- To do:
Format the rows below as a JSON list of strings, with one string for each line and blank lines omitted.

─── Data for the task

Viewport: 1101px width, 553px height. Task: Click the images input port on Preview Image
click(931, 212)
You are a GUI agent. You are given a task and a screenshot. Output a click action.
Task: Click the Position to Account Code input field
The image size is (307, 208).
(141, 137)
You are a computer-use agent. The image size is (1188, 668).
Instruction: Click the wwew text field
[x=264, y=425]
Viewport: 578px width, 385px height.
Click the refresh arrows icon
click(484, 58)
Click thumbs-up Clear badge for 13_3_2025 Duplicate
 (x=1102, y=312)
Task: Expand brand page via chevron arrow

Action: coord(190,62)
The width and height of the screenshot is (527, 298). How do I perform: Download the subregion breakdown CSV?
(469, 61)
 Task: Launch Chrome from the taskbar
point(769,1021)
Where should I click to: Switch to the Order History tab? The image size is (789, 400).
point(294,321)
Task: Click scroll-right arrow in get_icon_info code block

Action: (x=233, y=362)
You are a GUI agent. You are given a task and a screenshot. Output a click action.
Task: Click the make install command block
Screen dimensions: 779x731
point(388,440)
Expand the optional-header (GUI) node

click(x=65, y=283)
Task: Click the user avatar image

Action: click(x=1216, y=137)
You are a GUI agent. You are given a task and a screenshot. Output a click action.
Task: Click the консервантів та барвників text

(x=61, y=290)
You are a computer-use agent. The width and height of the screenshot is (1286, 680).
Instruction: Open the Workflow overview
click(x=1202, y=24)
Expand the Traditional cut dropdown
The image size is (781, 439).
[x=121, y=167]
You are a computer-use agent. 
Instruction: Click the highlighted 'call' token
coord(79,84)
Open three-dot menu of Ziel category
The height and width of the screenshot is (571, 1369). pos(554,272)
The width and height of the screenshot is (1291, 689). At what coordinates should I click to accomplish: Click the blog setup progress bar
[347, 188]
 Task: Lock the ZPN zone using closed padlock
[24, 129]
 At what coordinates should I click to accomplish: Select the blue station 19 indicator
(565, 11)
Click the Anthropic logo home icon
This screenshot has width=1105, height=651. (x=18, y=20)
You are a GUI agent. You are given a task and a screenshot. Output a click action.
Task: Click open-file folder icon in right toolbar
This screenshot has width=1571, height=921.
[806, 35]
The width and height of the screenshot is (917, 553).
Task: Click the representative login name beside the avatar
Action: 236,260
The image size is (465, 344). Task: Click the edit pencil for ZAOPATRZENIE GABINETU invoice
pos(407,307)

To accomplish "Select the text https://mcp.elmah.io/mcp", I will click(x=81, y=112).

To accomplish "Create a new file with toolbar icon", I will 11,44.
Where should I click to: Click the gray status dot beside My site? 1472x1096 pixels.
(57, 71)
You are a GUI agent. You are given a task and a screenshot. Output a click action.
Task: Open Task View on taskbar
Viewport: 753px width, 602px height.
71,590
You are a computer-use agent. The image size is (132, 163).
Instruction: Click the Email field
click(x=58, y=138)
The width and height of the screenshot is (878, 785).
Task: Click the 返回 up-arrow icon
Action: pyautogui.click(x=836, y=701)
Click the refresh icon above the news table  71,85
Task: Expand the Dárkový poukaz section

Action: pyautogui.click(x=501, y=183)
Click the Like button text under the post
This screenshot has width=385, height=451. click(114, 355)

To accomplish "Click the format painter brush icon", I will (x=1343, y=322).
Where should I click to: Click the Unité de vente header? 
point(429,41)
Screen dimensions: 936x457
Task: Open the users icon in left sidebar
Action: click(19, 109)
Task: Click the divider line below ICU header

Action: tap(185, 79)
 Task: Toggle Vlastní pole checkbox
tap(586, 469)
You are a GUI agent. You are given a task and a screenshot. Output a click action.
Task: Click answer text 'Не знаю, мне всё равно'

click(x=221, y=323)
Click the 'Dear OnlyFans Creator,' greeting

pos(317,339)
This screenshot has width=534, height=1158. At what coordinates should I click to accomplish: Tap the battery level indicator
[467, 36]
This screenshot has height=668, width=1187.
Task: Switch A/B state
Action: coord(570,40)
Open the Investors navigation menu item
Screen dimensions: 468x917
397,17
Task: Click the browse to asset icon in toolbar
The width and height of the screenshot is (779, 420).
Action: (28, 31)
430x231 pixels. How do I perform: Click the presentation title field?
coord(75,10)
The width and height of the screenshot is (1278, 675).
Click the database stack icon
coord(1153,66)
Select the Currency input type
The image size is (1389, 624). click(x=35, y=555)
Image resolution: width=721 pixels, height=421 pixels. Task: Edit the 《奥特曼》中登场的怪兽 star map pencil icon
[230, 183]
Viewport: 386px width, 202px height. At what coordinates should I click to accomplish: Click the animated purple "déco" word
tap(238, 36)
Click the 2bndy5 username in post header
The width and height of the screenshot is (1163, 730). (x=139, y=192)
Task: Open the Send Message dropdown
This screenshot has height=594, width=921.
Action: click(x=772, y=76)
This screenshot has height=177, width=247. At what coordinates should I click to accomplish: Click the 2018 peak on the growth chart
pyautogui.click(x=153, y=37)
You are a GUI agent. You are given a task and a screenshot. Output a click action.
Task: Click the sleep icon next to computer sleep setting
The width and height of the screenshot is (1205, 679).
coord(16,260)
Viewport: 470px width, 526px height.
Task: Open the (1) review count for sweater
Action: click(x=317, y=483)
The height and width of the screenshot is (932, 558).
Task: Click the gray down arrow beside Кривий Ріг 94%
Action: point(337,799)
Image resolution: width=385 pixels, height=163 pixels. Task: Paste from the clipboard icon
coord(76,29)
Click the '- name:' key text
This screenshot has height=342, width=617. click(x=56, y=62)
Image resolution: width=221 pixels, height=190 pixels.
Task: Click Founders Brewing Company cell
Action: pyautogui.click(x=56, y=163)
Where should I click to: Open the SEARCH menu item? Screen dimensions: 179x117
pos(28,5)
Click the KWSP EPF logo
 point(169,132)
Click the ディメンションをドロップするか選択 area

──────

- Complete output:
[
  "Viewport: 1101px width, 553px height. Task: Click the images input port on Preview Image",
  "click(931, 212)",
  "You are a GUI agent. You are given a task and a screenshot. Output a click action.",
  "Task: Click the Position to Account Code input field",
  "The image size is (307, 208).",
  "(141, 137)",
  "You are a computer-use agent. The image size is (1188, 668).",
  "Instruction: Click the wwew text field",
  "[x=264, y=425]",
  "Viewport: 578px width, 385px height.",
  "Click the refresh arrows icon",
  "click(484, 58)",
  "Click thumbs-up Clear badge for 13_3_2025 Duplicate",
  " (x=1102, y=312)",
  "Task: Expand brand page via chevron arrow",
  "Action: coord(190,62)",
  "The width and height of the screenshot is (527, 298). How do I perform: Download the subregion breakdown CSV?",
  "(469, 61)",
  " Task: Launch Chrome from the taskbar",
  "point(769,1021)",
  "Where should I click to: Switch to the Order History tab? The image size is (789, 400).",
  "point(294,321)",
  "Task: Click scroll-right arrow in get_icon_info code block",
  "Action: (x=233, y=362)",
  "You are a GUI agent. You are given a task and a screenshot. Output a click action.",
  "Task: Click the make install command block",
  "Screen dimensions: 779x731",
  "point(388,440)",
  "Expand the optional-header (GUI) node",
  "click(x=65, y=283)",
  "Task: Click the user avatar image",
  "Action: click(x=1216, y=137)",
  "You are a GUI agent. You are given a task and a screenshot. Output a click action.",
  "Task: Click the консервантів та барвників text",
  "(x=61, y=290)",
  "You are a computer-use agent. The width and height of the screenshot is (1286, 680).",
  "Instruction: Open the Workflow overview",
  "click(x=1202, y=24)",
  "Expand the Traditional cut dropdown",
  "The image size is (781, 439).",
  "[x=121, y=167]",
  "You are a computer-use agent. ",
  "Instruction: Click the highlighted 'call' token",
  "coord(79,84)",
  "Open three-dot menu of Ziel category",
  "The height and width of the screenshot is (571, 1369). pos(554,272)",
  "The width and height of the screenshot is (1291, 689). At what coordinates should I click to accomplish: Click the blog setup progress bar",
  "[347, 188]",
  " Task: Lock the ZPN zone using closed padlock",
  "[24, 129]",
  " At what coordinates should I click to accomplish: Select the blue station 19 indicator",
  "(565, 11)",
  "Click the Anthropic logo home icon",
  "This screenshot has width=1105, height=651. (x=18, y=20)",
  "You are a GUI agent. You are given a task and a screenshot. Output a click action.",
  "Task: Click open-file folder icon in right toolbar",
  "This screenshot has width=1571, height=921.",
  "[806, 35]",
  "The width and height of the screenshot is (917, 553).",
  "Task: Click the representative login name beside the avatar",
  "Action: 236,260",
  "The image size is (465, 344). Task: Click the edit pencil for ZAOPATRZENIE GABINETU invoice",
  "pos(407,307)",
  "To accomplish \"Select the text https://mcp.elmah.io/mcp\", I will click(x=81, y=112).",
  "To accomplish \"Create a new file with toolbar icon\", I will 11,44.",
  "Where should I click to: Click the gray status dot beside My site? 1472x1096 pixels.",
  "(57, 71)",
  "You are a GUI agent. You are given a task and a screenshot. Output a click action.",
  "Task: Open Task View on taskbar",
  "Viewport: 753px width, 602px height.",
  "71,590",
  "You are a computer-use agent. The image size is (132, 163).",
  "Instruction: Click the Email field",
  "click(x=58, y=138)",
  "The width and height of the screenshot is (878, 785).",
  "Task: Click the 返回 up-arrow icon",
  "Action: pyautogui.click(x=836, y=701)",
  "Click the refresh icon above the news table  71,85",
  "Task: Expand the Dárkový poukaz section",
  "Action: pyautogui.click(x=501, y=183)",
  "Click the Like button text under the post",
  "This screenshot has width=385, height=451. click(114, 355)",
  "To accomplish \"Click the format painter brush icon\", I will (x=1343, y=322).",
  "Where should I click to: Click the Unité de vente header? ",
  "point(429,41)",
  "Screen dimensions: 936x457",
  "Task: Open the users icon in left sidebar",
  "Action: click(19, 109)",
  "Task: Click the divider line below ICU header",
  "Action: tap(185, 79)",
  " Task: Toggle Vlastní pole checkbox",
  "tap(586, 469)",
  "You are a GUI agent. You are given a task and a screenshot. Output a click action.",
  "Task: Click answer text 'Не знаю, мне всё равно'",
  "click(x=221, y=323)",
  "Click the 'Dear OnlyFans Creator,' greeting",
  "pos(317,339)",
  "This screenshot has width=534, height=1158. At what coordinates should I click to accomplish: Tap the battery level indicator",
  "[467, 36]",
  "This screenshot has height=668, width=1187.",
  "Task: Switch A/B state",
  "Action: coord(570,40)",
  "Open the Investors navigation menu item",
  "Screen dimensions: 468x917",
  "397,17",
  "Task: Click the browse to asset icon in toolbar",
  "The width and height of the screenshot is (779, 420).",
  "Action: (28, 31)",
  "430x231 pixels. How do I perform: Click the presentation title field?",
  "coord(75,10)",
  "The width and height of the screenshot is (1278, 675).",
  "Click the database stack icon",
  "coord(1153,66)",
  "Select the Currency input type",
  "The image size is (1389, 624). click(x=35, y=555)",
  "Image resolution: width=721 pixels, height=421 pixels. Task: Edit the 《奥特曼》中登场的怪兽 star map pencil icon",
  "[230, 183]",
  "Viewport: 386px width, 202px height. At what coordinates should I click to accomplish: Click the animated purple \"déco\" word",
  "tap(238, 36)",
  "Click the 2bndy5 username in post header",
  "The width and height of the screenshot is (1163, 730). (x=139, y=192)",
  "Task: Open the Send Message dropdown",
  "This screenshot has height=594, width=921.",
  "Action: click(x=772, y=76)",
  "This screenshot has height=177, width=247. At what coordinates should I click to accomplish: Click the 2018 peak on the growth chart",
  "pyautogui.click(x=153, y=37)",
  "You are a GUI agent. You are given a task and a screenshot. Output a click action.",
  "Task: Click the sleep icon next to computer sleep setting",
  "The width and height of the screenshot is (1205, 679).",
  "coord(16,260)",
  "Viewport: 470px width, 526px height.",
  "Task: Open the (1) review count for sweater",
  "Action: click(x=317, y=483)",
  "The height and width of the screenshot is (932, 558).",
  "Task: Click the gray down arrow beside Кривий Ріг 94%",
  "Action: point(337,799)",
  "Image resolution: width=385 pixels, height=163 pixels. Task: Paste from the clipboard icon",
  "coord(76,29)",
  "Click the '- name:' key text",
  "This screenshot has height=342, width=617. click(x=56, y=62)",
  "Image resolution: width=221 pixels, height=190 pixels.",
  "Task: Click Founders Brewing Company cell",
  "Action: pyautogui.click(x=56, y=163)",
  "Where should I click to: Open the SEARCH menu item? Screen dimensions: 179x117",
  "pos(28,5)",
  "Click the KWSP EPF logo",
  " point(169,132)",
  "Click the ディメンションをドロップするか選択 area"
]